Recreating baselines in the our lab
Author: Jonathan Ivey | Major: Data Science and Mathematics | Semester: Spring 2024
Hello, my name is Jonathan Ivey. I am currently a data science and mathematics major working under Dr. Susan Gauch in the Computer Science Department, and in the spring of 2024, I started researching methods to autonomously distinguish diverse perspectives on controversial topics. Much research has been done using machine learning and natural language processing to classify sentences by their sentiment or stance on a particular topic, but an interesting problem is whether people’s perspectives agree for the same reasons. For example, two people may both post online about how they think abortion should be legal, but one may argue that it should be to protect bodily autonomy, while another may say that it is to prevent overpopulation. These two views are very different, and being able to model those types of differences is useful in many applications like understanding qualitative survey results or identifying the pros and cons of online products.
In the fall of 2023, I finished my previous research project in Dr. Gauch’s lab and began reviewing literature related to this new topic. I analyzed current methods, which mostly focus on creating a model that can classify texts in isolation. They don’t consider the greater context and structure of the argument space. Intrigued by that idea, I decided to research ways that graphs could be used to create more structure, new visualizations, and, hopefully, a better model. At the beginning of 2024, I found a paper that had already attempted to do this using what it called synoptical graphs. Their data structure took inspiration from the language arts and created a graph that was meant to mimic the way that we analyze texts. It included edges that represented contextual relations between different statements (e.g., does one statement entail or contradict another statement). This comparative structure allowed the model to transmit relevant information across statements and better capture context in discussions.

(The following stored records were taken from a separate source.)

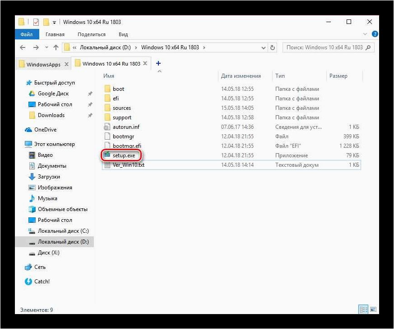
Task: Add a new tab with plus icon
Action: pos(158,63)
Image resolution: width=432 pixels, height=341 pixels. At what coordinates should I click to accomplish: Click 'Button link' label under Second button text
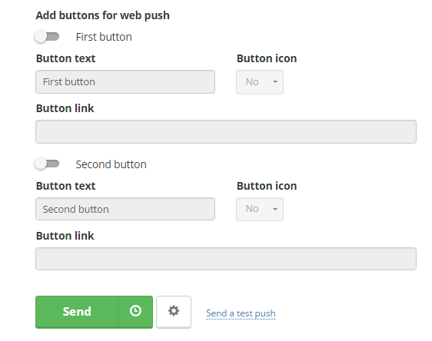click(65, 236)
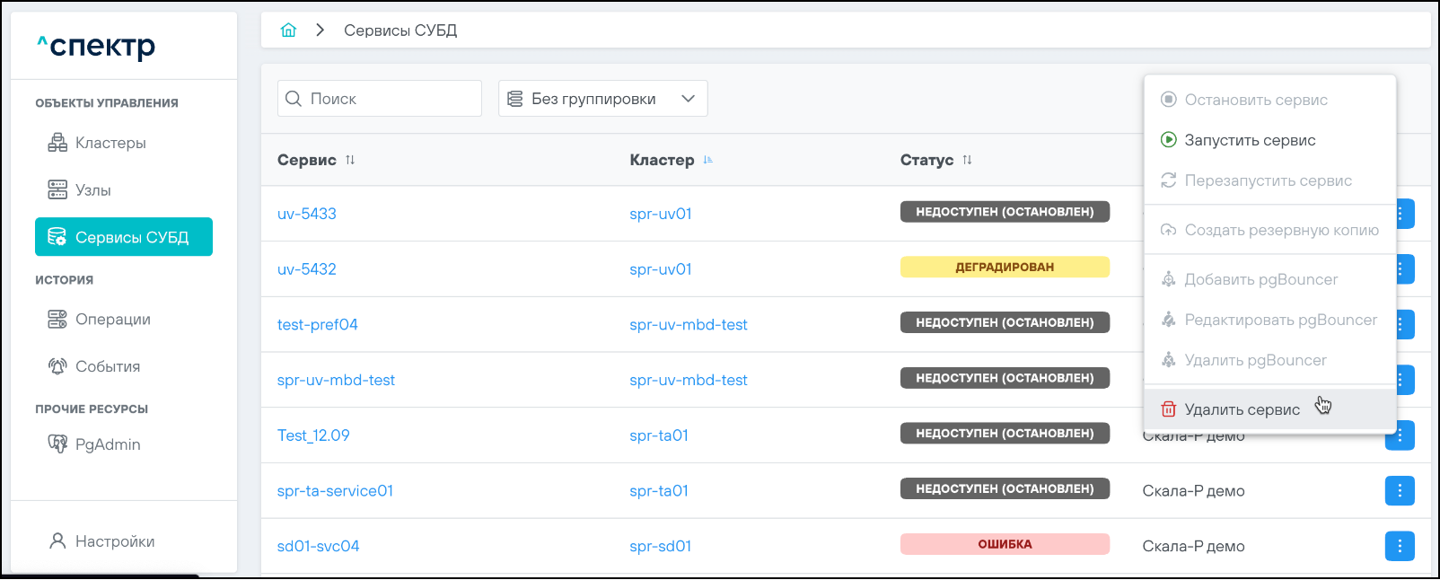Screen dimensions: 1440x580
Task: Go to Узлы section
Action: [x=92, y=190]
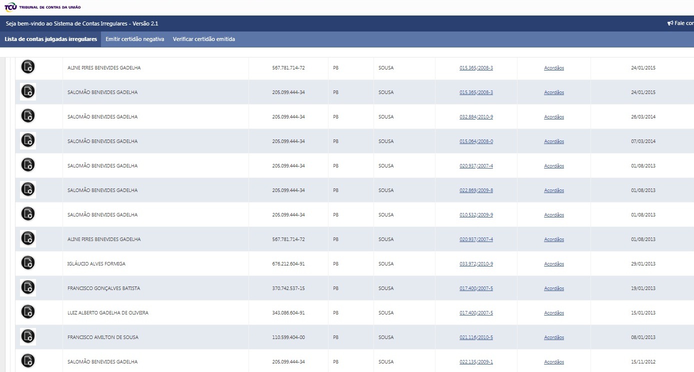The image size is (694, 372).
Task: Click process link 033.972/2010-9
Action: pyautogui.click(x=476, y=264)
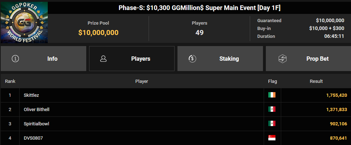351x145 pixels.
Task: Select player Oliver Bithell row
Action: coord(175,110)
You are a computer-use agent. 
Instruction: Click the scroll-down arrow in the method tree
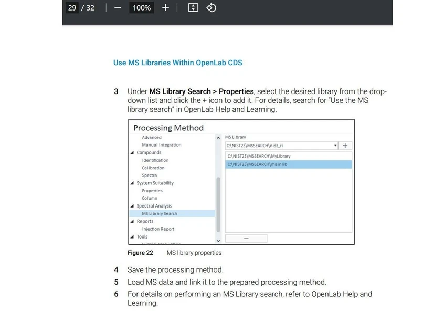pos(219,240)
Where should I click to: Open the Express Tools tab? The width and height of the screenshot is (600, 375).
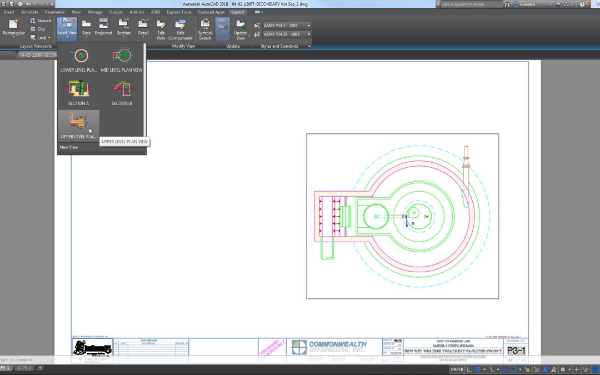179,12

I wanted to improve upon their ideas, but before I could do that, I needed to reproduce their models and results, and that process has taken most of this semester. The two main barriers I have faced have been a lack of knowledge about graph neural networks and a lack of thorough documentation on the original paper’s models. Though the lack of documentation is something that can only be overcome through careful testing, my understanding of graphs has exponentially improved this semester. I have used many online resources as well as what I am learning in my algorithms and social network analysis classes to get a clearer view of how the models practically work. I have also received great feedback through the regular meetings that I have with my research mentor and labmates. By listening to their feedback and writing a lot of code, I not only got closer to reproducing the original study’s results, but I also got ideas for how I want to improve the methods with my research.
I am interested in investigating ways to improve the contextual edges of the graph with generative models. I could use them to integrate more in-depth analysis not available in the texts themselves. I am also interested in finding ways to take advantage of the graph structures for visualizing discussion spaces. This summer I will be taking a break from this work to do research at the University of Michigan, but I hope to discuss these ideas with my mentors there and develop them further, so that when I return in the fall, I can begin testing these new ideas.